Then Benton saw that Dusty had entered the apartment. He glanced briefly at the boy, taking time out from his ranting. "Look what we're doing. We're fighting in front of the child. I can't believe this is happening." Benton stomped towards the front door. Dusty watched wide-eyed. Benton never stomped. The Mountie snatched his hat from the shelf by the door and swept out of the apartment, slamming the door behind him.
Ray and Dusty looked for a moment at the closed door.
"He didn't want to stay at the house? Or he didn't want to marry Nona?" Dusty asked.

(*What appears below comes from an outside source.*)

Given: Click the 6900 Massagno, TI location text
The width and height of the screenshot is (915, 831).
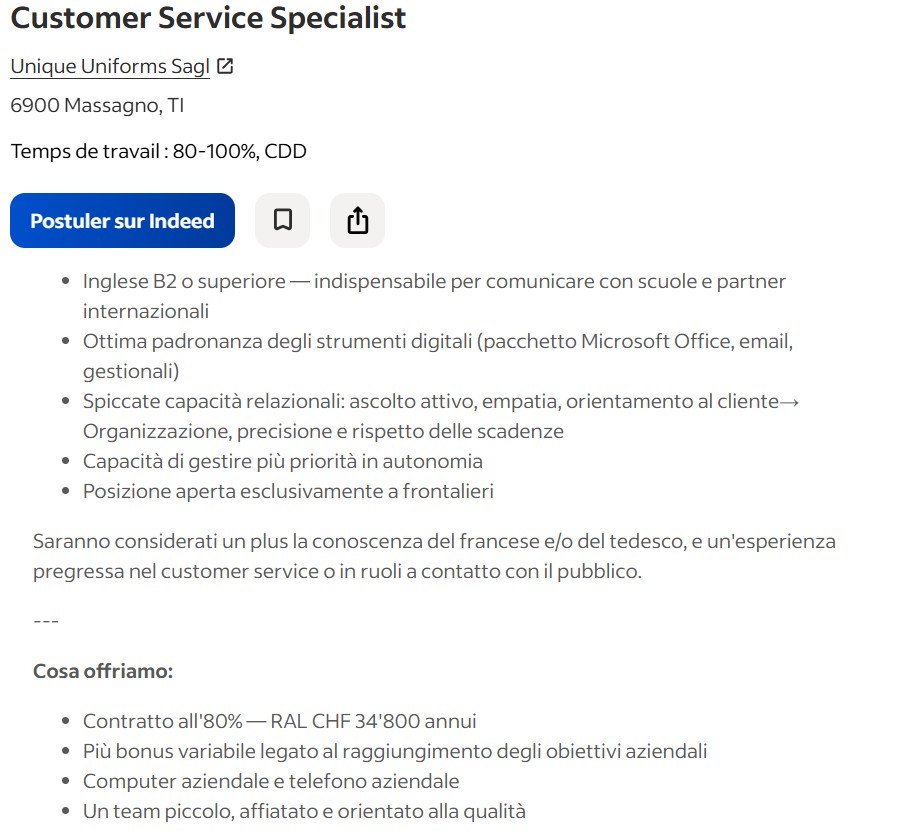Looking at the screenshot, I should click(x=97, y=105).
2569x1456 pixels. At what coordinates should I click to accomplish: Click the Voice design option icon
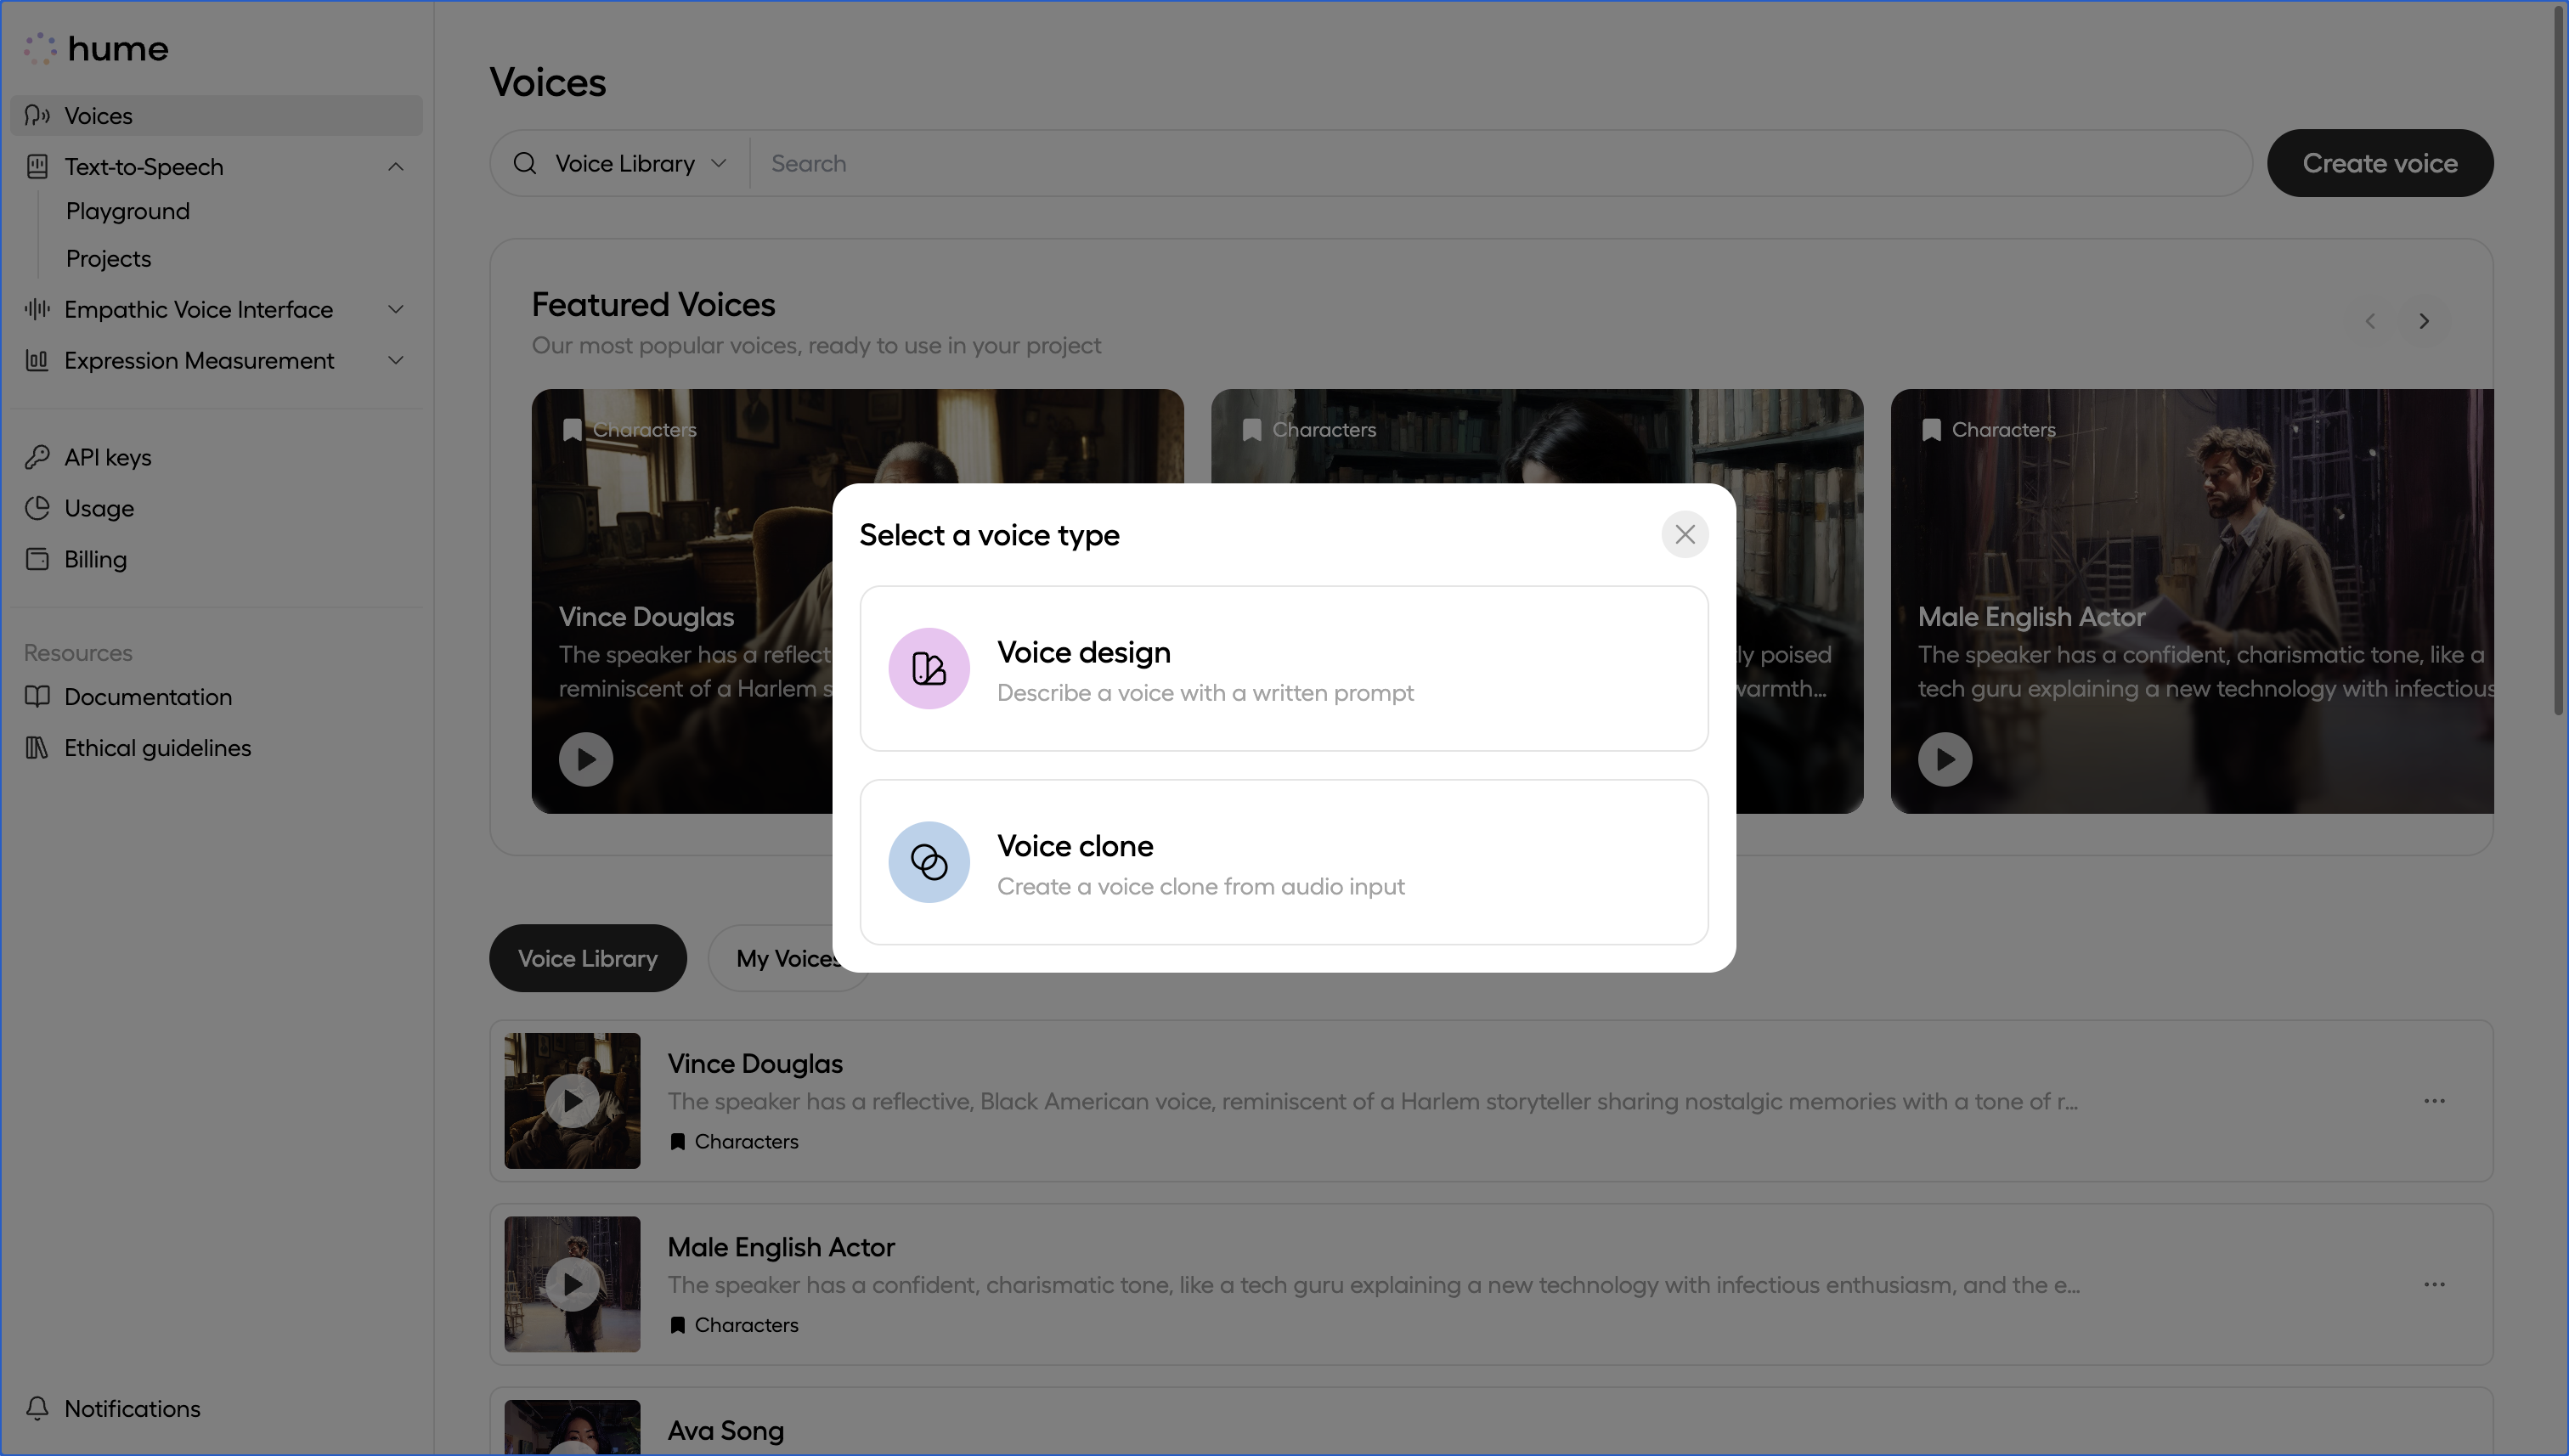928,668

"I'm not sure," Ray admitted.
"Where's he going?"
"He's not going anywhere, he's just going to walk," Ray said. "I haven't seen him like this in years."

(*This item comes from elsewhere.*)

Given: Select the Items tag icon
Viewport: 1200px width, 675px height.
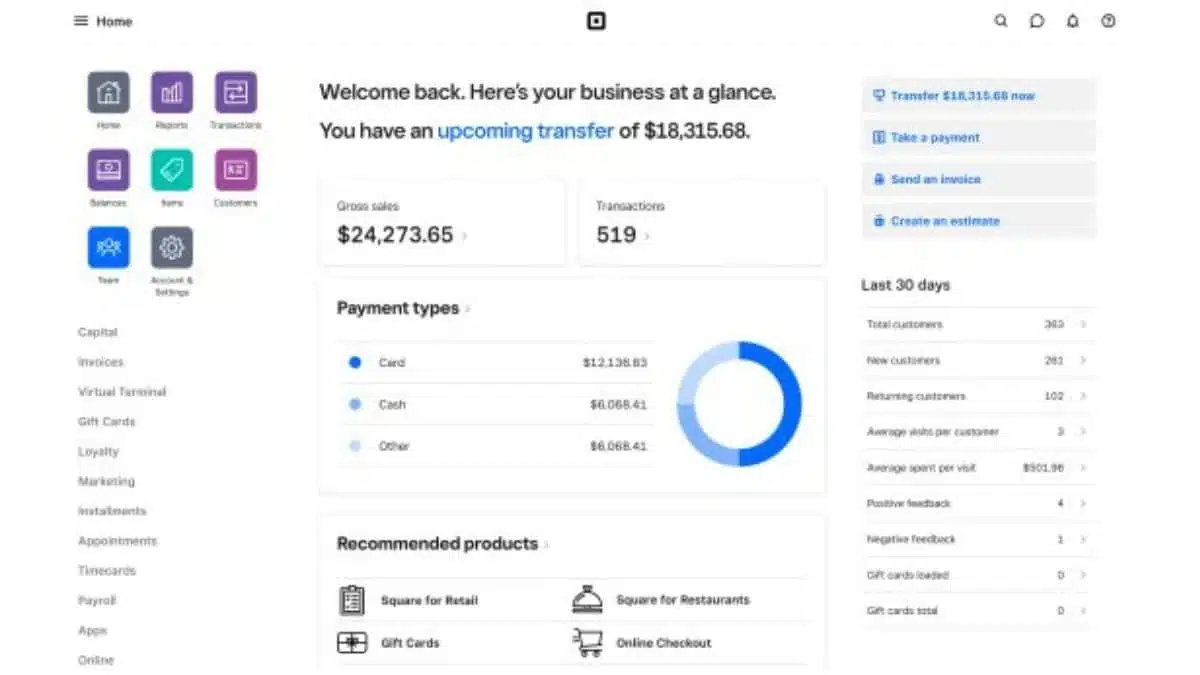Looking at the screenshot, I should click(x=172, y=170).

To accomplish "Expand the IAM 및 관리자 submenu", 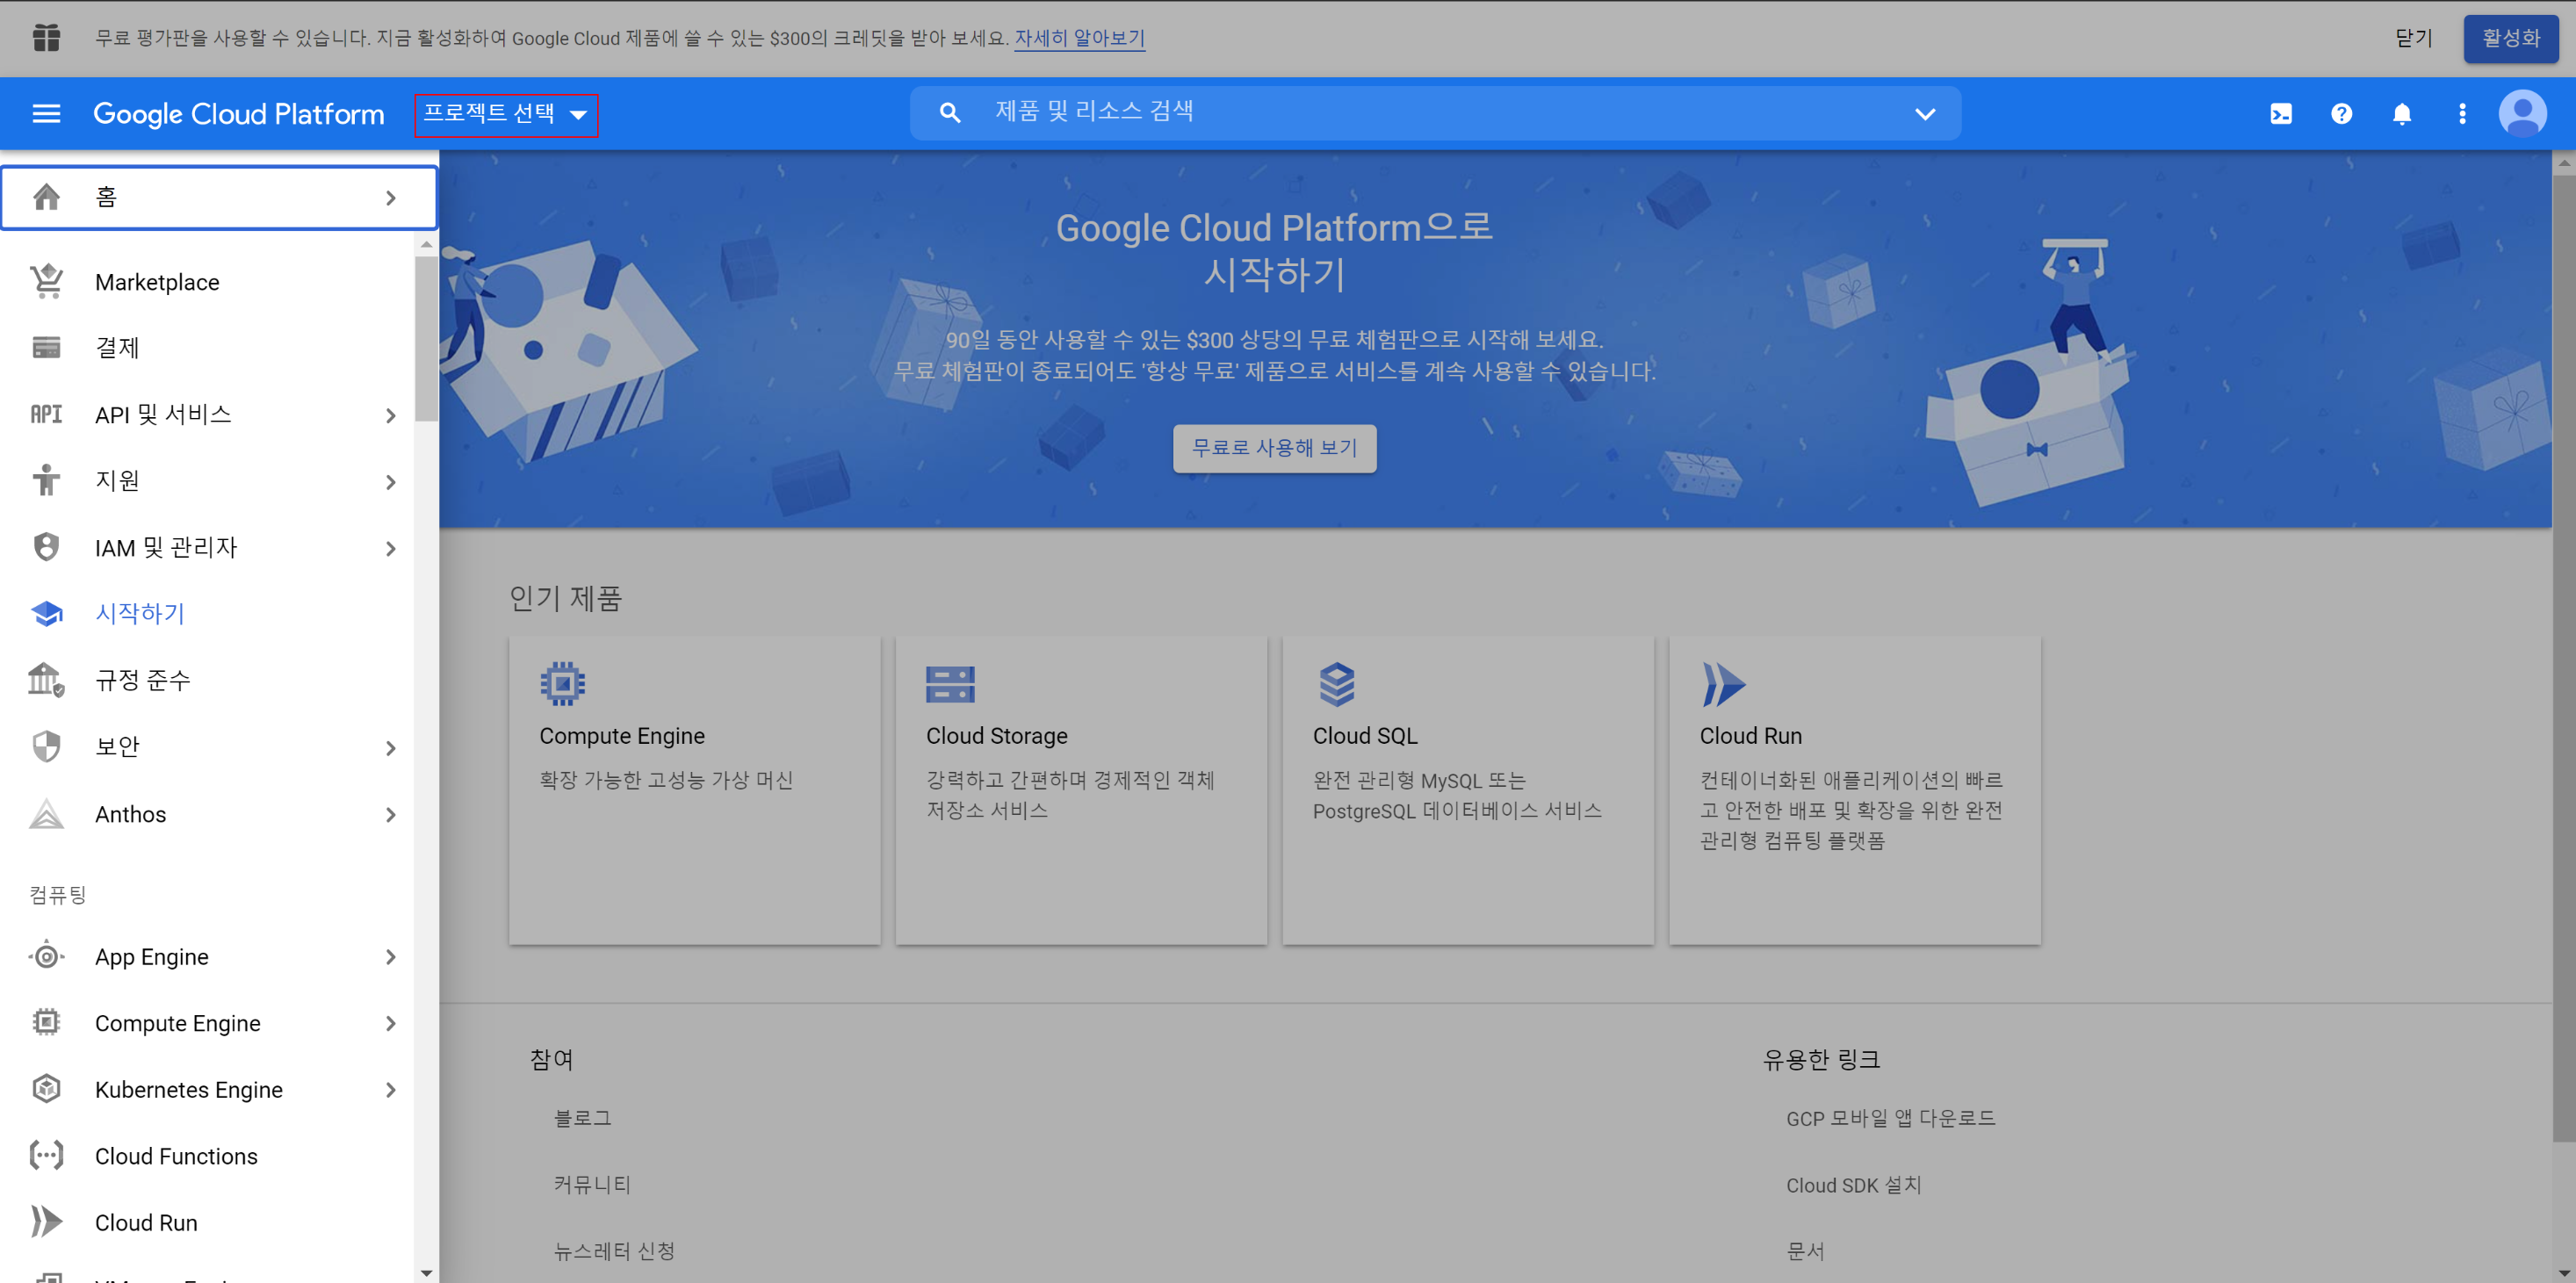I will coord(391,548).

"What did he mean about fighting in front of the child?"
"You're the child, Dusty."
"I know that. I mean, everybody fights in front of their children, don't they? I don't get it."
"Neither did I, until I met Benny. People grow up all different ways."
"His grandparents never got mad?"
"Not in front of Benny. Crazy, hunh. Well, let me get you something to eat. There's not much here. I figured we'd be at the house so I didn't buy groceries. I'll see what I can scrape together."
"But I still don't get what he's mad about."
"Neither does he, Dusty. Yet. He'll figure it out while he's walking. This is what sometimes happens when people go years and years not getting mad."
"I can't imagine living like that," Dusty said, thoughtfully.
"Should you go after him, Ray?"
"No, he needs to be alone to think this out. He'll be back in a few hours and he'll be in control again. You'll see."
Ray's prediction, once again, was partly right and partly wrong. Benton did return, but not until the wee hours of the morning.
Dusty spent the first couple of hours of the evening fretting and trying to persuade Ray to go off searching. Ray declined, repeating in various wordings that when Benton was in this mood, it was best to leave him alone until he walked off his anger.
"Benny can go years without blowing, and then pow. I shouldn't have sprung on this all him so soon. That was my fault. He'll come home when he's good and ready. He's got to keep walking until he calms down. That's just his style."
"But, I'm worried, Ray."
"Are you? Good. So now you know what it feels like when someone in the family runs away."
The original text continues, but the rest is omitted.